# [Records for this exercise]
◆ ◆ ◆ ◆

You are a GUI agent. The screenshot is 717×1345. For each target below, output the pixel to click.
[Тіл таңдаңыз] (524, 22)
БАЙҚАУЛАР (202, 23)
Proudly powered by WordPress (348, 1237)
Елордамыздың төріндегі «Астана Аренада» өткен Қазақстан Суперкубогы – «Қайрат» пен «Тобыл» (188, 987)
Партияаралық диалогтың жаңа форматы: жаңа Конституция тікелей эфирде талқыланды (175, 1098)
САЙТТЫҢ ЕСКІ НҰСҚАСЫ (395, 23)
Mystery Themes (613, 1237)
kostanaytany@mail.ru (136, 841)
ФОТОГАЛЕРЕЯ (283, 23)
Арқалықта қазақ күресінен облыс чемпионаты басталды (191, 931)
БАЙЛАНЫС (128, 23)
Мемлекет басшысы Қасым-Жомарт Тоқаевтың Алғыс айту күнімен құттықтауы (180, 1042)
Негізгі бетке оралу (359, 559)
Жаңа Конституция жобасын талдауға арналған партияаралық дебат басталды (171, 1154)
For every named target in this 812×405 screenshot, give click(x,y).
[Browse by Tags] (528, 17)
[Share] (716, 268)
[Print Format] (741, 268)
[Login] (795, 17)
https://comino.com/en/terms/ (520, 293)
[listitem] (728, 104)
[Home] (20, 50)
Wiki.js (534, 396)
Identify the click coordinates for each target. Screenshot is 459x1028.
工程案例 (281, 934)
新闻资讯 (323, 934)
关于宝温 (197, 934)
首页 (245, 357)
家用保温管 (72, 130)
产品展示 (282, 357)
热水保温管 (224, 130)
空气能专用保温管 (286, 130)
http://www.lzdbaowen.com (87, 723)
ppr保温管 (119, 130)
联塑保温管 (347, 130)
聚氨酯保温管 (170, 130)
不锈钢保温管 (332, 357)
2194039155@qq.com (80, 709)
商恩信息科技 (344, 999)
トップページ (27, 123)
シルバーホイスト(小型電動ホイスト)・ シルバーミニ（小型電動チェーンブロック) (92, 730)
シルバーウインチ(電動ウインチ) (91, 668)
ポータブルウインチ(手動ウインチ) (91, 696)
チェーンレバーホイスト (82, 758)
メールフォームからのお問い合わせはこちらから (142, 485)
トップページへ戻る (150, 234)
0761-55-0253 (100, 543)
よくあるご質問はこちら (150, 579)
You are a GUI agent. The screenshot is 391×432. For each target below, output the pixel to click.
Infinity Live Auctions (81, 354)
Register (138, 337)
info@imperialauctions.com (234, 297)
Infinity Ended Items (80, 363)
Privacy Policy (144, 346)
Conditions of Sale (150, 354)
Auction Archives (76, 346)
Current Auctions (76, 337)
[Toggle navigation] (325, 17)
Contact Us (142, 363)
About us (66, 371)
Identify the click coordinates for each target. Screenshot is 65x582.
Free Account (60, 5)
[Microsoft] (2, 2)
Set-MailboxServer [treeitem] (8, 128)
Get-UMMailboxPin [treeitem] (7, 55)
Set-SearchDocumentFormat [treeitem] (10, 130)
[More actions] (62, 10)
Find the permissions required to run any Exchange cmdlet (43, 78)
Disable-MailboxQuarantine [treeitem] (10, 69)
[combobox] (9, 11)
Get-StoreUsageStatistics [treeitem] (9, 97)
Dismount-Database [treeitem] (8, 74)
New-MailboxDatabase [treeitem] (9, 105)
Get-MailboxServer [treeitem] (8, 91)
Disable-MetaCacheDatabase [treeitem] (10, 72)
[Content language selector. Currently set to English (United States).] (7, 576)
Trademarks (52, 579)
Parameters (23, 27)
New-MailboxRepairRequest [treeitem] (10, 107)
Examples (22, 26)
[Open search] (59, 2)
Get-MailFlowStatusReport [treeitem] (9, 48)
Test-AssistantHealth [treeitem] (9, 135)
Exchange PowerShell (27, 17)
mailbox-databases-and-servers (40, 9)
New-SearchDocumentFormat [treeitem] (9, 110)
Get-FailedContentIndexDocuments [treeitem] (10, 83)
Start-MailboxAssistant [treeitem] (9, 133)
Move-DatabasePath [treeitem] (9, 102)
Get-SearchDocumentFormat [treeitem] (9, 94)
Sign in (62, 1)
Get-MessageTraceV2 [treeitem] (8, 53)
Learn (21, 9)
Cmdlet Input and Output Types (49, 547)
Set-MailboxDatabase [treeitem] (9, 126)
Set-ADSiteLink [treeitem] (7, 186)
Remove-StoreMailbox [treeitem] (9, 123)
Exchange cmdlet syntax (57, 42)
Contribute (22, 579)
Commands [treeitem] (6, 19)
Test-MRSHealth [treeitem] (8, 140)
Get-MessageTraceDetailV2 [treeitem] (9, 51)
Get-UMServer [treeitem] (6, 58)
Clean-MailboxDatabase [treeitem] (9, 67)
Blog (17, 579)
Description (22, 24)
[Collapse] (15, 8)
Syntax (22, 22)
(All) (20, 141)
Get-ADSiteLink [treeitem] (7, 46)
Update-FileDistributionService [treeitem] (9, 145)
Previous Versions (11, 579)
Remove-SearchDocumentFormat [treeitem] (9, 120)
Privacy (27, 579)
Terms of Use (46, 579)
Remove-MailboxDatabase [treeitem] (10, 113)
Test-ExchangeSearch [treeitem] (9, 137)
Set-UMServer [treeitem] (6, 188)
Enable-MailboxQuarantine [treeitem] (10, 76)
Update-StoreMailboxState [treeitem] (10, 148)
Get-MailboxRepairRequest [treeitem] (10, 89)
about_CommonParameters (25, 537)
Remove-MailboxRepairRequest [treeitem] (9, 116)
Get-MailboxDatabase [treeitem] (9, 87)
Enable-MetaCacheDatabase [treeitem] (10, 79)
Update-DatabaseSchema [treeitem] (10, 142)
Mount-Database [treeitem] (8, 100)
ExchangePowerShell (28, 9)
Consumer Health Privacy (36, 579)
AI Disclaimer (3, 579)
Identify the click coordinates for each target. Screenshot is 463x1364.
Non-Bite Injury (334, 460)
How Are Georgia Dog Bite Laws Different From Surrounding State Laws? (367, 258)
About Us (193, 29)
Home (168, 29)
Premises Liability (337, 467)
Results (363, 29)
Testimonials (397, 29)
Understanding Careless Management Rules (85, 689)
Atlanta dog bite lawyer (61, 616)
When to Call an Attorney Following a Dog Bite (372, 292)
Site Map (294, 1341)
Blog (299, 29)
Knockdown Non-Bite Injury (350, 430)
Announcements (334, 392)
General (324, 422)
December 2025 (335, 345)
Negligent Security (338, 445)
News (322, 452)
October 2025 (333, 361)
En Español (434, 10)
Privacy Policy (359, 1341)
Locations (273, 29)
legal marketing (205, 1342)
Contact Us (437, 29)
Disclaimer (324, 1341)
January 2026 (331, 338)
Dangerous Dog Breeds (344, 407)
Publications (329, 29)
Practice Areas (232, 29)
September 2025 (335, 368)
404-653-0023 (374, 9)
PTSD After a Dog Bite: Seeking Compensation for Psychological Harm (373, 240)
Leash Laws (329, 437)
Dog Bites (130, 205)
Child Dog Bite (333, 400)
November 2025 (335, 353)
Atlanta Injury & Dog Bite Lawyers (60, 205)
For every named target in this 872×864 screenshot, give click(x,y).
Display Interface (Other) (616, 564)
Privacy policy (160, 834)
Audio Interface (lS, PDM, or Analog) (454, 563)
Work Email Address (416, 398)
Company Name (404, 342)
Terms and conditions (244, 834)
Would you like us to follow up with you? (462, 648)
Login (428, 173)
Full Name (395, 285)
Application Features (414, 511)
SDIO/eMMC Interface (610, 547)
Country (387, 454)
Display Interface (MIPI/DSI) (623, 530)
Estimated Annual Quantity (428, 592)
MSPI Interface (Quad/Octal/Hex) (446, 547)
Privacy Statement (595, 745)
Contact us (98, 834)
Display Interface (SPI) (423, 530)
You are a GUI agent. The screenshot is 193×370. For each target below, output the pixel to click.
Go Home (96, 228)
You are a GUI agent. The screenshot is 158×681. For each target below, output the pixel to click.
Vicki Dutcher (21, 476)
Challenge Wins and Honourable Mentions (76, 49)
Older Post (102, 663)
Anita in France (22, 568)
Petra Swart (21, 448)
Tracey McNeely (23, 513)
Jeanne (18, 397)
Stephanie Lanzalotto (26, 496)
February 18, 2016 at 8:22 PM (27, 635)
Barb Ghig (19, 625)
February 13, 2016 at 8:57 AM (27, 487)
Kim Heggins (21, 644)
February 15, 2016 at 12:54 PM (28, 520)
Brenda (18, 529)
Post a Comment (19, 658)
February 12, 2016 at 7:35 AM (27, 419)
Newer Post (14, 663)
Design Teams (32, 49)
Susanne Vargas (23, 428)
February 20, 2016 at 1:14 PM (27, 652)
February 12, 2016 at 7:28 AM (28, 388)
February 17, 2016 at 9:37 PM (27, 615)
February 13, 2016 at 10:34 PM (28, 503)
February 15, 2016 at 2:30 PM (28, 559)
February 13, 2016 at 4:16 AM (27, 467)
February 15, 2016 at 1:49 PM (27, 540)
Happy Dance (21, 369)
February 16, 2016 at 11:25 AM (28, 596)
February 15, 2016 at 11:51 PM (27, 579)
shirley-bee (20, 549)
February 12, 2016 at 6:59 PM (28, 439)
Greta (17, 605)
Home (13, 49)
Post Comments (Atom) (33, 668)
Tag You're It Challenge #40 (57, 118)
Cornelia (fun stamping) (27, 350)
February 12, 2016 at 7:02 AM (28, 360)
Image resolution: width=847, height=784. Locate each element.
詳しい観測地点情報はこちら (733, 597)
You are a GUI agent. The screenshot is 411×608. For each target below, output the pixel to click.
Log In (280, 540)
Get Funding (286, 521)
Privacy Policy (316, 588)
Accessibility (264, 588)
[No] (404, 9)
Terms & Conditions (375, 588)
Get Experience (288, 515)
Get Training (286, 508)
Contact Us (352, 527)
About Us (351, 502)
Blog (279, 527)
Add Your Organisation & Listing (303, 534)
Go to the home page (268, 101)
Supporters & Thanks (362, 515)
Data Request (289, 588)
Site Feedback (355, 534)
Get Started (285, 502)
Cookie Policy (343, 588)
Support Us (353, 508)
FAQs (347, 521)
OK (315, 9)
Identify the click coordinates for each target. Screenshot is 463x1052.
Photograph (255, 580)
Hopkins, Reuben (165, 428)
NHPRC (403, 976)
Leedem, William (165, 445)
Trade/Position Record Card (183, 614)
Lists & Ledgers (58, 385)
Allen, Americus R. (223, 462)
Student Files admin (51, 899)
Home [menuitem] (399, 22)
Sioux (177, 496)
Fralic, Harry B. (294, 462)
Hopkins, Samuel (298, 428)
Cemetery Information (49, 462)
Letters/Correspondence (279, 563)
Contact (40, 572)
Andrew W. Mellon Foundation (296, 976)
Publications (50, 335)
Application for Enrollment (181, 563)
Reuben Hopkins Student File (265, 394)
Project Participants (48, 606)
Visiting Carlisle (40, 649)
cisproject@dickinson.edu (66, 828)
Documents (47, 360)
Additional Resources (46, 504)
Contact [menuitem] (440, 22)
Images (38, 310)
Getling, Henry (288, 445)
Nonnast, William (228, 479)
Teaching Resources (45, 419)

◆ ◆ ◆ ◆

Reproduce each line of the material between the lines holding "When to Call" and "Display Interface (MIPI/DSI) (623, 530)", inclusive, requests included. Multiply every coordinate in the answers by 0.85 and round to whole numbers, with halves rounding up.

When to Call an Attorney Following a Dog Bite (316, 248)
Site Map (250, 1140)
Blog (254, 25)
Knockdown Non-Bite Injury (298, 366)
Announcements (284, 333)
General (275, 359)
December 2025 (285, 293)
Negligent Security (287, 378)
News (274, 384)
October 2025 (283, 307)
En Español (369, 9)
Privacy Policy (305, 1140)
Locations (232, 25)
legal marketing (174, 1141)
Contact Us (371, 25)
Disclaimer (275, 1140)
January 2026 (281, 287)
Dangerous Dog Breeds (292, 346)
Publications (280, 25)
Practice Areas (197, 25)
September 2025 (285, 313)
404-653-0023 (318, 8)
PTSD After a Dog Bite: Seeking Compensation for Psychological Harm (317, 204)
Leash Laws (280, 371)
Dog Bites (111, 174)
Child Dog Bite (283, 340)
November 2025 (285, 300)
Atlanta Injury & Dog Bite Lawyers (51, 174)
For every named target in this 872×864 screenshot, give click(x,y).
Display Interface (Other) (524, 479)
Privacy policy (136, 709)
Audio Interface (lS, PDM, or Analog) (386, 479)
Work Email Address (354, 338)
Company Name (343, 291)
Terms and conditions (207, 709)
Would you like us to follow up with you? (393, 551)
Login (364, 147)
Full Name (336, 242)
Application Features (352, 434)
SDIO/eMMC Interface (519, 465)
Country (329, 386)
Display Interface (MIPI/DSI) (530, 451)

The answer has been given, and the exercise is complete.